The data:
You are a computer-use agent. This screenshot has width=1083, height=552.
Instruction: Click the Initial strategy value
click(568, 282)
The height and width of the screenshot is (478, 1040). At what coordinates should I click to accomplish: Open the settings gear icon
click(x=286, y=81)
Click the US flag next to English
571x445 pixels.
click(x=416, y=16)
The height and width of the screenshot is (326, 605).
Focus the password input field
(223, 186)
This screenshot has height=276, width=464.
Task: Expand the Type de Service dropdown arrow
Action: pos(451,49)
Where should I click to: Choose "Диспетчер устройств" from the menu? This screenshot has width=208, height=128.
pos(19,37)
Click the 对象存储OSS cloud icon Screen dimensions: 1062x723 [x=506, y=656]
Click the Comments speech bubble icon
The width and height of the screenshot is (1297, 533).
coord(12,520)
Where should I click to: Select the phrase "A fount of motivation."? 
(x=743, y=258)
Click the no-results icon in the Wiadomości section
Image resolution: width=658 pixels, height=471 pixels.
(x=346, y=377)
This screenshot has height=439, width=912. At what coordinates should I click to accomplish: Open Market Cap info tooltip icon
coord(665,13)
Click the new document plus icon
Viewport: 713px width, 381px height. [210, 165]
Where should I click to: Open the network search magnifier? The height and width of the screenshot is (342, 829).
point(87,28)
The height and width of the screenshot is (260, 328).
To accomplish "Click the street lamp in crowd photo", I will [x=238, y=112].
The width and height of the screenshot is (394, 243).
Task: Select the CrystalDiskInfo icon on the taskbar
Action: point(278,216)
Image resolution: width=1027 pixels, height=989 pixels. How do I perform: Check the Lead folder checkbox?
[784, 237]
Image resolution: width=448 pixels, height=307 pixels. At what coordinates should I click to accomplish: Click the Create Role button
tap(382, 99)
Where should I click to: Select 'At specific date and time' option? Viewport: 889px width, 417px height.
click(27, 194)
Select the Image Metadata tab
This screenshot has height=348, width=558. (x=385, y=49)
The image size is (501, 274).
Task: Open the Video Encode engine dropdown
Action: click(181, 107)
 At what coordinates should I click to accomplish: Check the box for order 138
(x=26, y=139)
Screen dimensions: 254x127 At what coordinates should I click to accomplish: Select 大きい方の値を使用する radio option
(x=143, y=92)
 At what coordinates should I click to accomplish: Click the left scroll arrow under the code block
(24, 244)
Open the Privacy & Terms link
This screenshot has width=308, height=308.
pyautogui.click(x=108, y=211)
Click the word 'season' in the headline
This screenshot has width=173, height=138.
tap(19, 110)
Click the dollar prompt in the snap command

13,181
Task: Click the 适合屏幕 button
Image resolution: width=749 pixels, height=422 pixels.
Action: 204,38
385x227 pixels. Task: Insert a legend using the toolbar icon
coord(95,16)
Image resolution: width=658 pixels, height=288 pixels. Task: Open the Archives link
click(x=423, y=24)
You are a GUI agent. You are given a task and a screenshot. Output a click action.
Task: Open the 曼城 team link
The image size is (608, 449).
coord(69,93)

Requirement:
Return, word for word, each line from the line that contains "Task: Click the 适合屏幕 button" to the end of the listing above; include both end lines and nothing else.

Result of the task:
Task: Click the 适合屏幕 button
Image resolution: width=749 pixels, height=422 pixels.
Action: 204,38
385x227 pixels. Task: Insert a legend using the toolbar icon
coord(95,16)
Image resolution: width=658 pixels, height=288 pixels. Task: Open the Archives link
click(x=423, y=24)
You are a GUI agent. You are given a task and a screenshot. Output a click action.
Task: Open the 曼城 team link
The image size is (608, 449).
coord(69,93)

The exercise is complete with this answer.